‘We’ll continue to engage with the government’: Meta open to keeping news on Facebook
After declaring that “people don’t come to Facebook for news and political content” when announcing it will shut down Facebook News in Australia, Meta has now told Mumbrella it is open to keeping local news articles on its social media platforms.
This comes as Nine, Seven, and News Corp have all announced newsroom redundancies credited to the drying up of payments made to them by Meta in exchange for using their news content.
Nine Publishing managing director Tory Maguire confirmed earlier this month that payments from Meta had stopped, telling staff, “the only thing we know for certain is that a very large chunk of revenue is coming out of our P&L. And the tap turned off last week”.
As a result of this lost income, Nine has since shut down youth publications Refinery29, Gizmodo, Vice, Kotaku, and Lifehacker, making dozens of staff at these publications redundant.
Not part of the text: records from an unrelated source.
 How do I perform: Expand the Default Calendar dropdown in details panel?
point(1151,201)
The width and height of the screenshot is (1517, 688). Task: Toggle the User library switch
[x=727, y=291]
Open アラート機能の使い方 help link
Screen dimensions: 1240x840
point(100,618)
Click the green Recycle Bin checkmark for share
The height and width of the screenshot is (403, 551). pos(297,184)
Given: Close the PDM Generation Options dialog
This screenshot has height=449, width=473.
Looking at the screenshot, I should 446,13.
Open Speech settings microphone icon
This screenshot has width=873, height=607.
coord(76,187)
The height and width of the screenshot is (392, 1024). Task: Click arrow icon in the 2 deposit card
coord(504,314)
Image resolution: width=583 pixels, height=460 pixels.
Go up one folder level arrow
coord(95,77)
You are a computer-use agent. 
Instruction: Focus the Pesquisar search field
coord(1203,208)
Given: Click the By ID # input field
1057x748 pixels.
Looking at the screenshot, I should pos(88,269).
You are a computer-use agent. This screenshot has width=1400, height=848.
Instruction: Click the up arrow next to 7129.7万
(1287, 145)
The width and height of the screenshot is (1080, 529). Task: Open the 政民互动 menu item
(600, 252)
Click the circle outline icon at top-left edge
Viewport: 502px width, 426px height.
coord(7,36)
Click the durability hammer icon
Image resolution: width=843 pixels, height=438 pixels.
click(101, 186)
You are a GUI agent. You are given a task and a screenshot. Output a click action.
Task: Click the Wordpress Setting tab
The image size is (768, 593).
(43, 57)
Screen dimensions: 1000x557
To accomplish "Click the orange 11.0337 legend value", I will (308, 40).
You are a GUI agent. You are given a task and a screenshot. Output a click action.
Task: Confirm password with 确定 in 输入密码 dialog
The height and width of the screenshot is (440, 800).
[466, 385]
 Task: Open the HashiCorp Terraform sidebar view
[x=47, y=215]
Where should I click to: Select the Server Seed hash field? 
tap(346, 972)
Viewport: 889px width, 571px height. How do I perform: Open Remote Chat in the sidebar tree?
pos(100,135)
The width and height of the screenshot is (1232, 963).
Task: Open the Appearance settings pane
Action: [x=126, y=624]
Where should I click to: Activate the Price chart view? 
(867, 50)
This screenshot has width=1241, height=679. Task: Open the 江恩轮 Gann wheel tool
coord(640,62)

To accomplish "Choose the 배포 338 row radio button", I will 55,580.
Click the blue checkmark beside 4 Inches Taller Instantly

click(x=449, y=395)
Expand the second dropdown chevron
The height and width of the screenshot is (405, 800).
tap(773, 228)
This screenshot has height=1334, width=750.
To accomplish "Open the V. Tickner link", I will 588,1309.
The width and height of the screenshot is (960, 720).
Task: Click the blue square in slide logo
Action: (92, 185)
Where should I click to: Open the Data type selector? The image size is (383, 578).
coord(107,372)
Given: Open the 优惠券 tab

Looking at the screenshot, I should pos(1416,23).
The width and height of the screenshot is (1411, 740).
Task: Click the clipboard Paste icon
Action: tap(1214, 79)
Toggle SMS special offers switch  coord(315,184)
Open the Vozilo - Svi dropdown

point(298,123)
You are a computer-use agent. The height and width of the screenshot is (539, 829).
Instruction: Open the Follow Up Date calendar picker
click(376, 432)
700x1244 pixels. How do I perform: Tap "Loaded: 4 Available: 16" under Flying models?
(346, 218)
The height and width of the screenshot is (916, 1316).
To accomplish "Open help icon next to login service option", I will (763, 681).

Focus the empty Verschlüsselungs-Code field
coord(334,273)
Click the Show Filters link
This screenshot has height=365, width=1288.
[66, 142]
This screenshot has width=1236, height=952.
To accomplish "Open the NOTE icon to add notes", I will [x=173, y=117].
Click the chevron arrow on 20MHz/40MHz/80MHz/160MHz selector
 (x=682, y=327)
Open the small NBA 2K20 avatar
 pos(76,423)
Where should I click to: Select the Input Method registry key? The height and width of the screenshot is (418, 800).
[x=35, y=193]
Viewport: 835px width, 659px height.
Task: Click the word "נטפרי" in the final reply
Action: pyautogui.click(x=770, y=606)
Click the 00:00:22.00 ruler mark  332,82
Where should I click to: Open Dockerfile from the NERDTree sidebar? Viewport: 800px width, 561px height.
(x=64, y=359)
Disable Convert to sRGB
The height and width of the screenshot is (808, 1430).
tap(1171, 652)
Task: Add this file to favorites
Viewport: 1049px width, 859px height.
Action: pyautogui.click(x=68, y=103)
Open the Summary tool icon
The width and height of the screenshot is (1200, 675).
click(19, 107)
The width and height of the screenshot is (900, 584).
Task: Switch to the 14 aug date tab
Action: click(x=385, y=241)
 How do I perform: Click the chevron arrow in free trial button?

As noted by Capital Brief this week, The Daily Aus and Broadsheet Media have also warned that half of their revenue would be impacted if Meta’s news ban is successful.
These claims were made in a new submission to the Federal Government’s joint committee on social media.
“A 50% revenue cut as a result of TDA’s removal from Meta would necessitate staff redundancies, limit our ability to provide free news, and stifle future growth and technological innovation,” the submission reads.
“This operational setback would be a major blow to diversity in the Australian media, reducing the variety of voices and perspectives available to the public.”
A Meta spokesperson has since told Mumbrella: “At the moment all options are on the table,” adding that they never said they were ‘axing’ news but are “exploring all options” regarding serving news on their platform.
“We hope the government sees the many benefits our free services provide to publishers, including small and independent publishers, and we’ll continue to engage with the government on this topic.”
Mumbrella has contacted Seven West Media, Nine Entertainment and News Corp Australia for comment.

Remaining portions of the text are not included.